Each Bloq has class attributes. StatePreparationAliasSampling has an attribute:

    selection_registers: Tuple[SelectionRegister, ...] = attrs.field(
        converter=lambda v: (v,) if isinstance(v, SelectionRegister) else tuple(v)
    )

which isn't actually documented (@tanujkhattar please address when you're back); but it presumably lets you re-configure the Registers used for selection. Crucially, this/these (?) registers contain the iteration_length that gives the range of indices that will appear in the selection register.

It doesn't look like this feature is used within the qualtran codebase: usually the from_lcu_probs factory method is used instead which uses one register named "selection".

Meanwhile: the serialization code only handles certain types when used as class attributes: https://github.com/quantumlib/Qualtran/blob/main/qualtran/protos/args.proto#L37

We'd need to add support for class attributes that are Register (SelectionRegister) types.

How urgent is this? In the meantime: you could patch it ~sortof like

diff --git a/qualtran/bloqs/state_preparation.py b/qualtran/bloqs/state_preparation.py
index 718095af..016fa6b0 100644
--- a/qualtran/bloqs/state_preparation.py
+++ b/qualtran/bloqs/state_preparation.py
@@ -84,9 +84,8 @@ class StatePreparationAliasSampling(PrepareOracle):
         (https://arxiv.org/abs/1805.03662).
         Babbush et. al. (2018). Section III.D. and Figure 11.
     """
-    selection_registers: Tuple[SelectionRegister, ...] = attrs.field(
-        converter=lambda v: (v,) if isinstance(v, SelectionRegister) else tuple(v)
-    )
+    sel_bitsize: int
+    sel_range: int
     alt: NDArray[np.int_]
     keep: NDArray[np.int_]
     mu: int
@@ -109,12 +108,21 @@ class StatePreparationAliasSampling(PrepareOracle):
         )
         N = len(lcu_probabilities)
         return StatePreparationAliasSampling(
-            selection_registers=SelectionRegister('selection', (N - 1).bit_length(), N),
+            sel_bitsize=(N - 1).bit_length(),
+            sel_range=N,
             alt=np.array(alt),
             keep=np.array(keep),
             mu=mu,
         )

+    @property
+    def selection_registers(self) -> Tuple[SelectionRegister, ...]:
+        return (
+            SelectionRegister(
+                'selection', bitsize=self.sel_bitsize, iteration_length=self.sel_range
+            ),
+        )
+
     @cached_property
     def sigma_mu_bitsize(self) -> int:
         return self.mu
@@ -158,7 +166,7 @@ class StatePreparationAliasSampling(PrepareOracle):
     ) -> cirq.OP_TREE:
         selection, less_than_equal = quregs['selection'], quregs['less_than_equal']
         sigma_mu, alt, keep = quregs.get('sigma_mu', ()), quregs['alt'], quregs.get('keep', ())
-        N = self.selection_registers[0].iteration_length
+        N = self.sel_range
         yield PrepareUniformSuperposition(N).on(*selection)
         yield cirq.H.on_each(*sigma_mu)
         qrom_gate = QROM(

mstechly commented 11 months ago

Thank you!
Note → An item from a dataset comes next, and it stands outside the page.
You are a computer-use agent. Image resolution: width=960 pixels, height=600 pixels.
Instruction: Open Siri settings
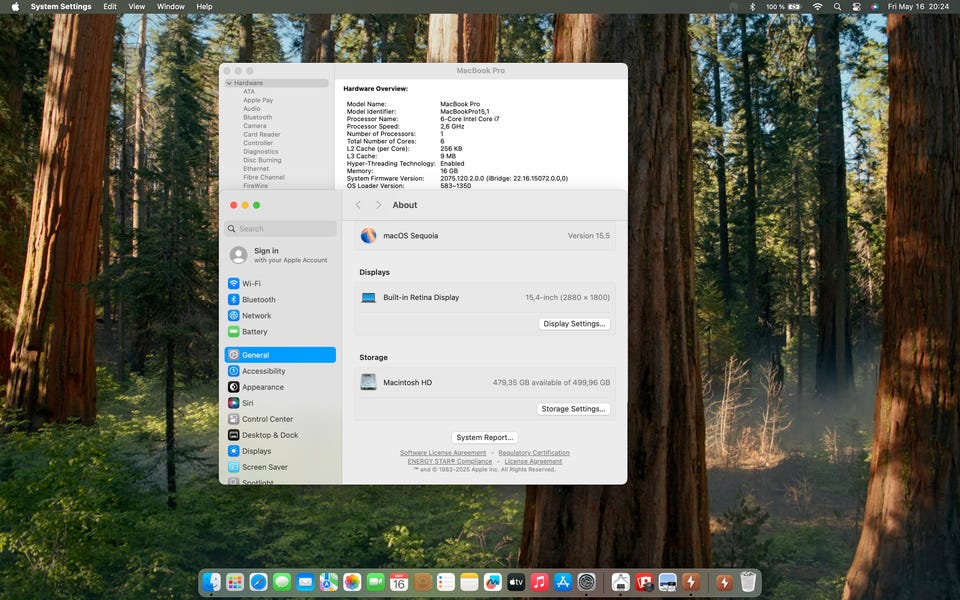click(x=247, y=403)
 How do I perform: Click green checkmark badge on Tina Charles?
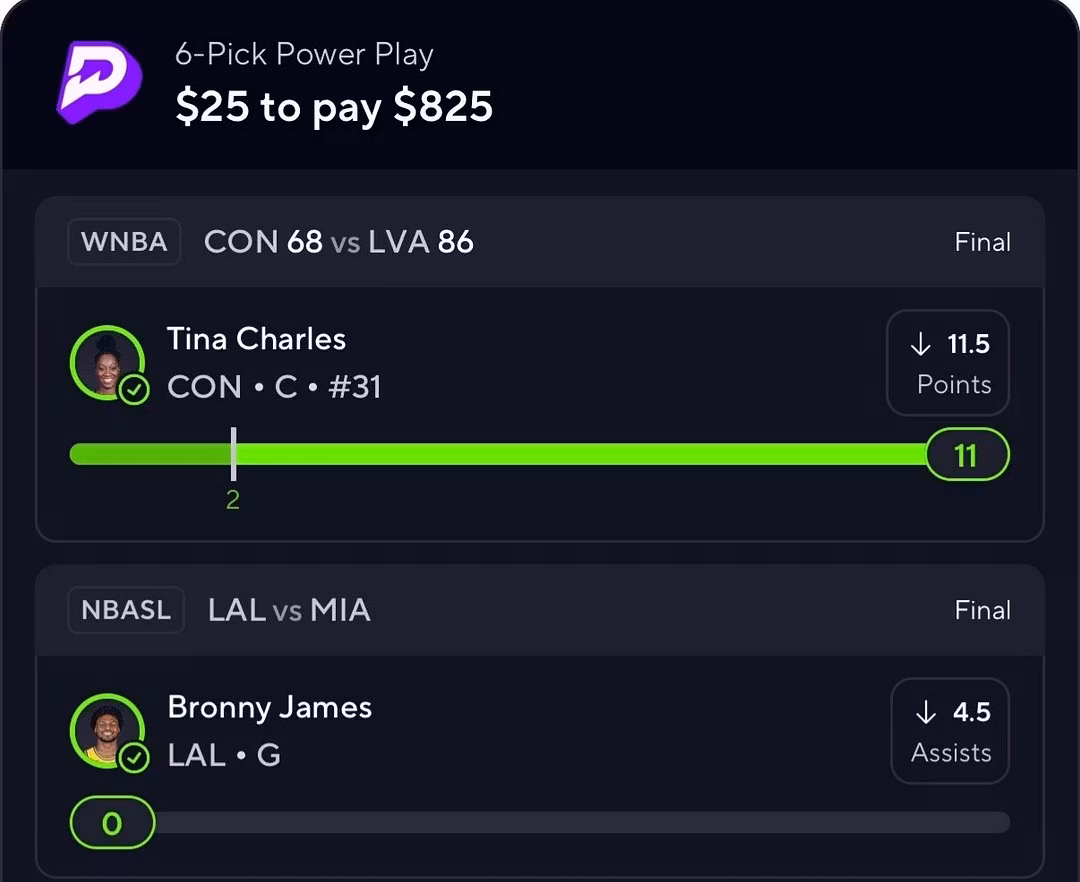(134, 390)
I'll test these patches and see if I run into any other issues!

mstechly commented 11 months ago

Unfortunately with the changes you suggested I got the following:

File ~/.../Qualtran/qualtran/serialization/args.py:49, in arg_to_proto(name, val)
     47 if isinstance(val, cirq.Gate):
     48     return args_pb2.BloqArg(name=name, cirq_json_gzip=cirq.to_json_gzip(val))
---> 49 raise ValueError(f"Cannot serialize {val} of unknown type {type(val)}")

ValueError: Cannot serialize () of unknown type <class 'tuple'>

So it turns out that arg_to_proto doesn't handle two types of data which appear in this Bloq:

empty tuple: ()
a list of numpy arrays [array([2, 2, 3, 3]), array([5, 4, 7, 0])]
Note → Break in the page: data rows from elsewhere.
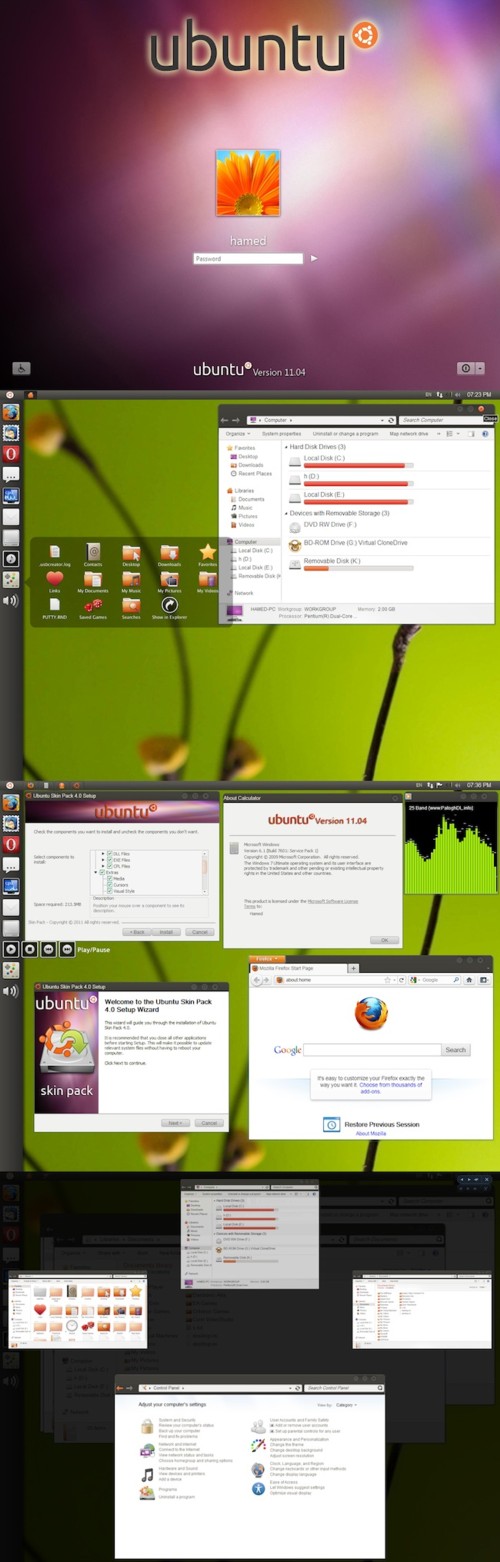500x1562 pixels.
Task: Open the Favorites star icon in the shortcuts panel
Action: click(207, 552)

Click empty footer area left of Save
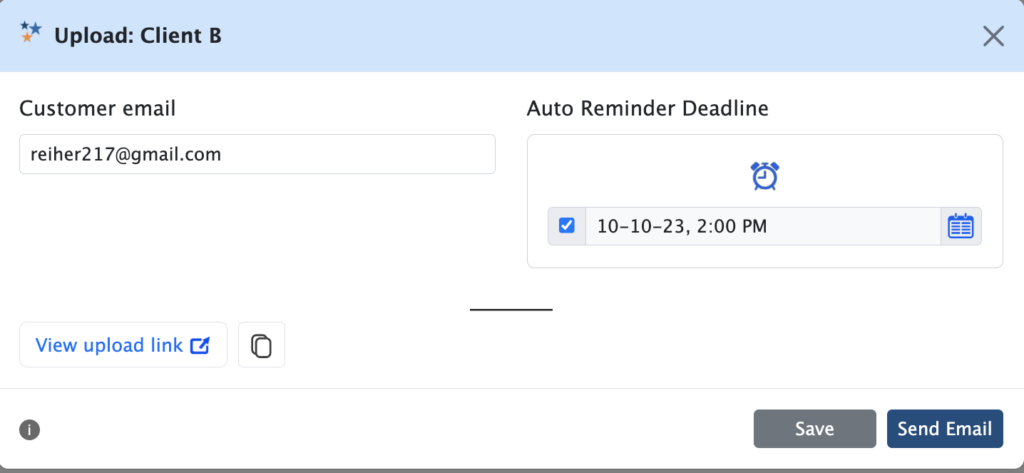(x=400, y=430)
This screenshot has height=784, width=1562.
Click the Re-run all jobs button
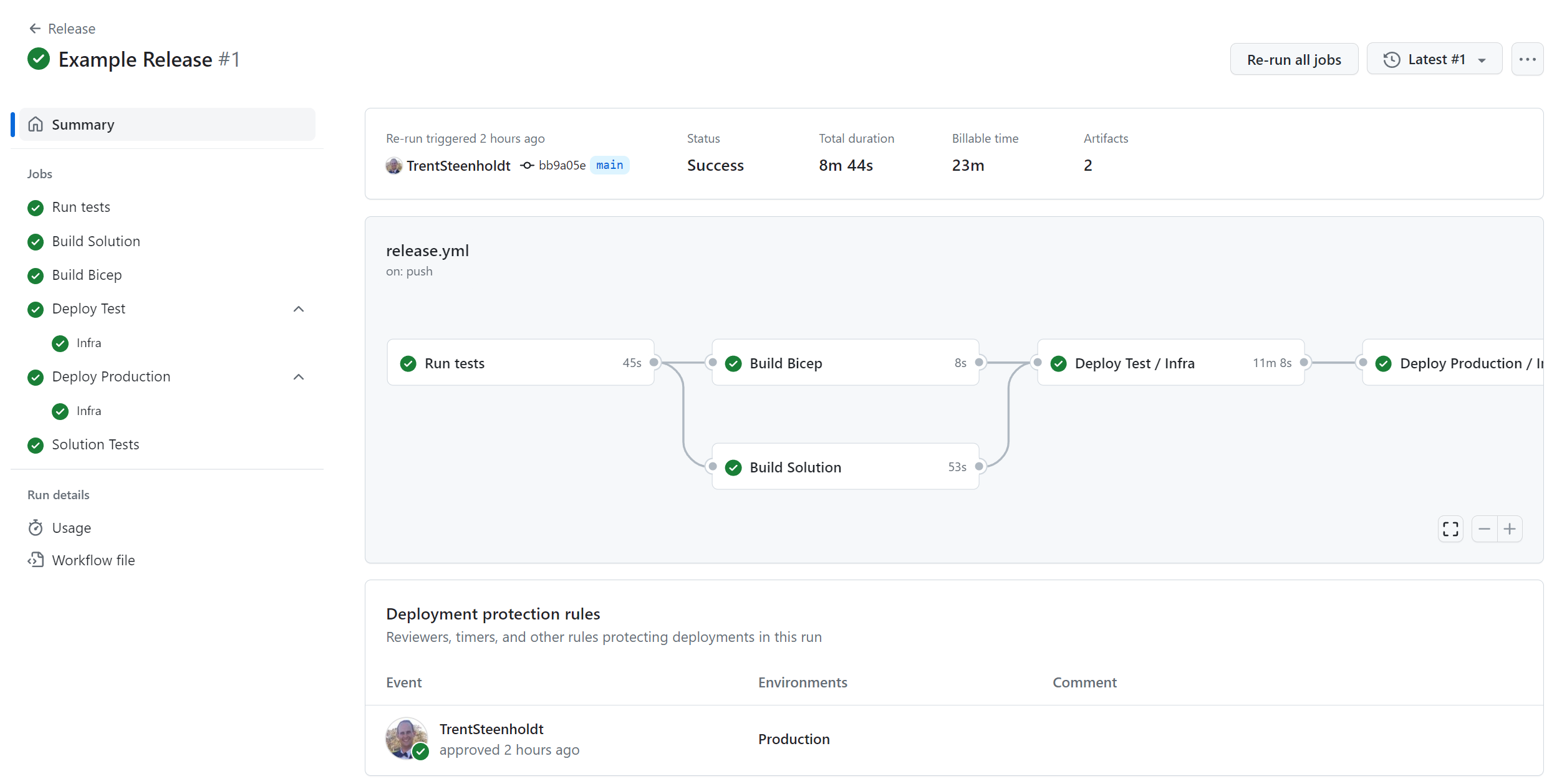coord(1294,59)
So I added this extremely unsafe and hacky logic:

    if isinstance(val, tuple):
        return args_pb2.BloqArg(name=name, ndarray=_ndarray_to_proto(np.ndarray(val)))
    if isinstance(val, list) and len(val) != 0 and isinstance(val[0], np.ndarray):
        return args_pb2.BloqArg(name=name, ndarray=_ndarray_to_proto(np.stack(val)))
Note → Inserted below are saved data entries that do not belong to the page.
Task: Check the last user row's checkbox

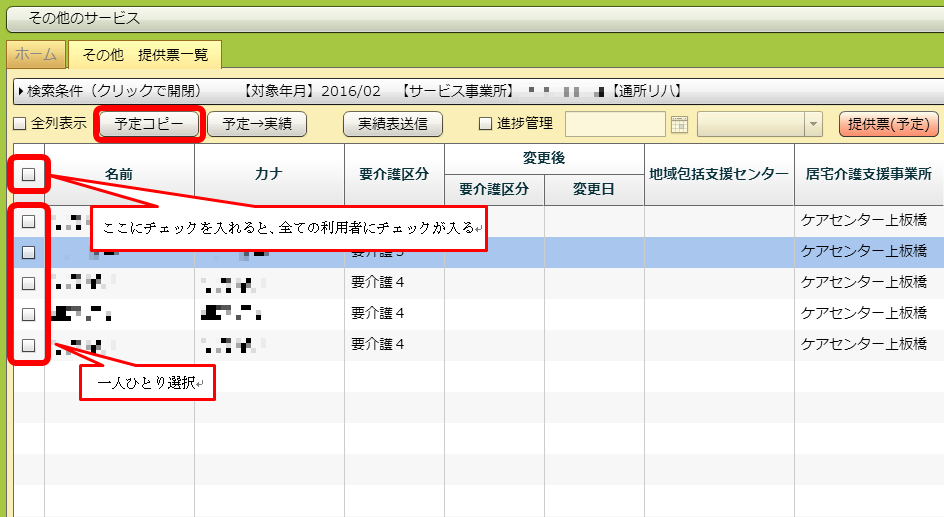Action: (29, 345)
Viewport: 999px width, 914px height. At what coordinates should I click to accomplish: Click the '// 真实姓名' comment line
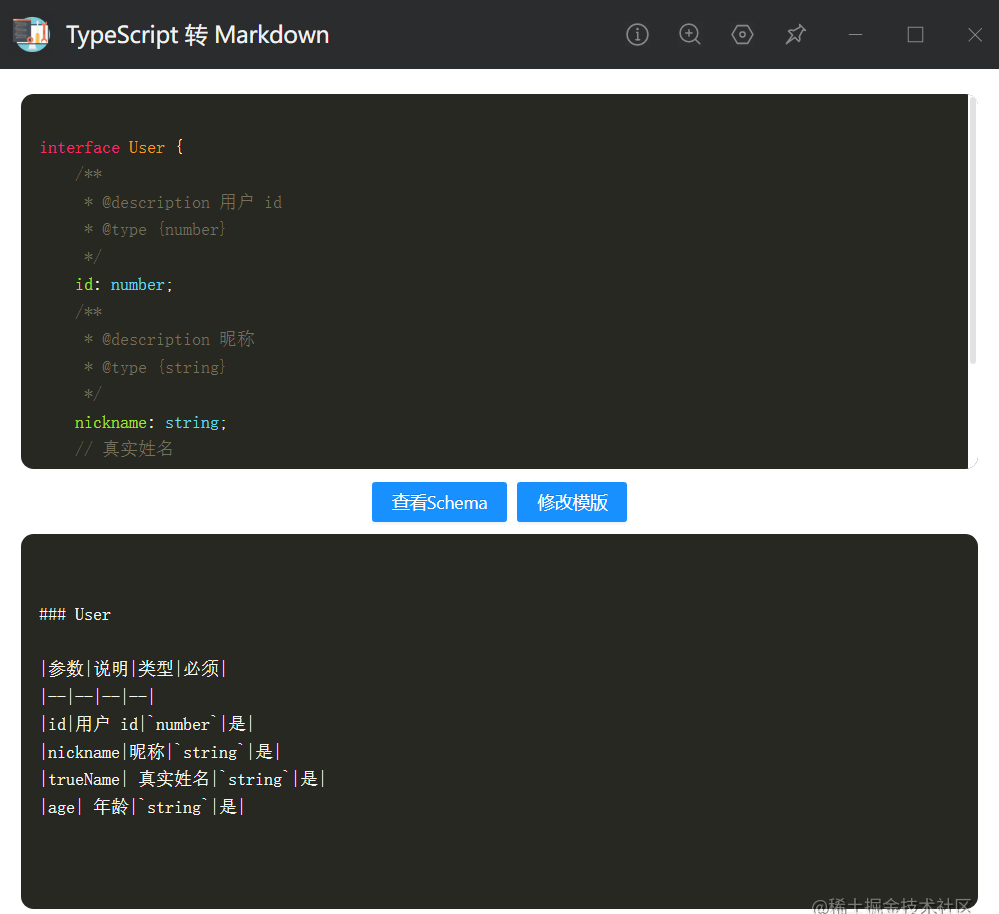pyautogui.click(x=124, y=449)
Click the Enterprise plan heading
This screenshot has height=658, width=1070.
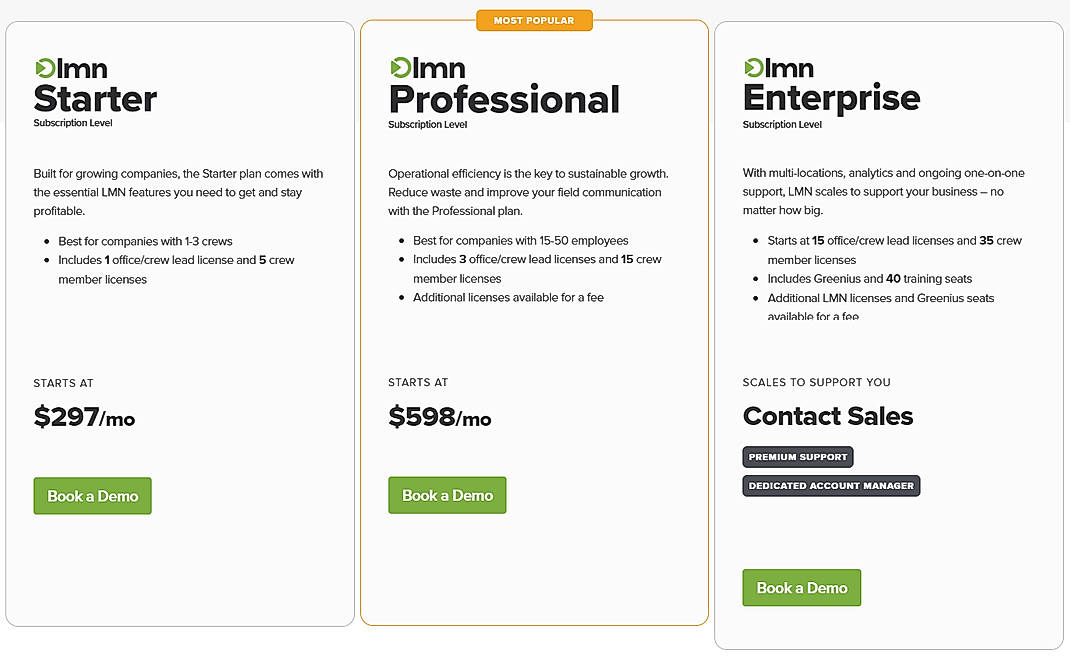tap(831, 98)

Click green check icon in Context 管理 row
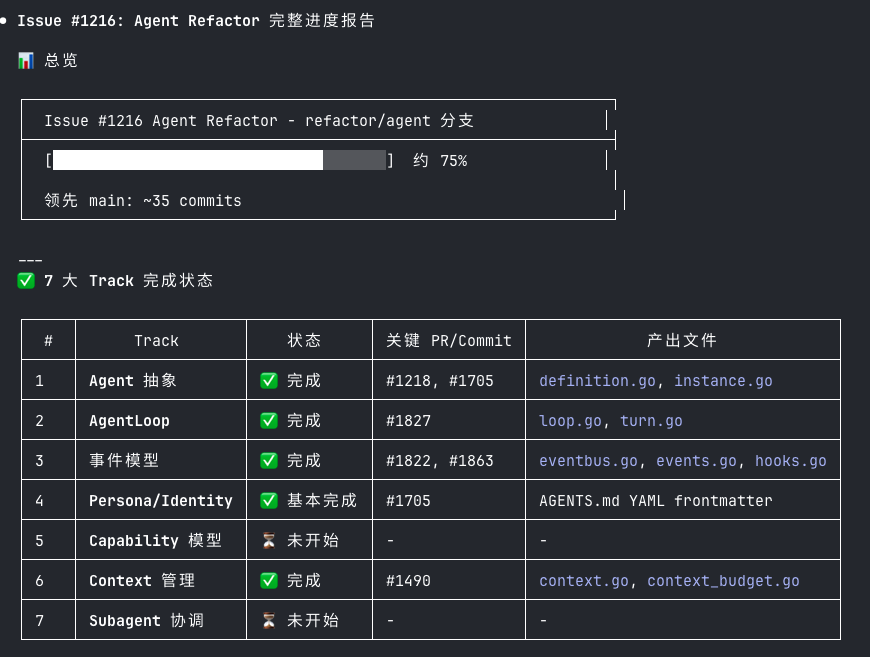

The first one is wrong because apparently np.ndarray(()) creates an array with only 0 in it – I guess some version of a protobuf null would be more appropriate here. The second one might be giving correct results, this is what I get when I print out the protobuf object:

  bloq {
    name: "QROM"
    args {
      name: "data"
      ndarray {
        shape: 2
        shape: 4
        dtype: "np.dtype(\'int64\')"
        data: "\002\000\000\000\000\000\000\000\002\000\000\000\000\000\000\000\003\000\000\000\000\000\000\000\003\000\000\000\000\000\000\000\005\000\000\000\000\000\000\000\004\000\000\000\000\000\000\000\007\000\000\000\000\000\000\000\000\000\000\000\000\000\000\000"
      }
    }

Also, when I tried to load it back with bloqs_from_proto(my_proto_obj) I got: ValueError: Unable to find a Bloq corresponding to bloq_proto.bloq.name='StatePreparationAliasSampling'

So I added the following entries to the RESOLVER_DICT in serialization/bloq.py:

    'StatePreparationAliasSampling': StatePreparationAliasSampling,
    'PrepareUniformSuperposition': PrepareUniformSuperposition,

and then this hit me:

  File "<attrs generated init qualtran.bloqs.prepare_uniform_superposition.PrepareUniformSuperposition>", line 4, in __init__
    _setattr('cvs', __attr_converter_cvs(cvs))
  File "/.../Qualtran/qualtran/bloqs/prepare_uniform_superposition.py", line 52, in <lambda>
    converter=lambda v: (v,) if isinstance(v, int) else tuple(v), default=()
TypeError: iteration over a 0-d array

So it looks like the fact that cvs has not been serialized properly hits me back. If you could help me out that would be great, as it seems that doing this serde properly would require some protobuf learning. I hope it's helpful :)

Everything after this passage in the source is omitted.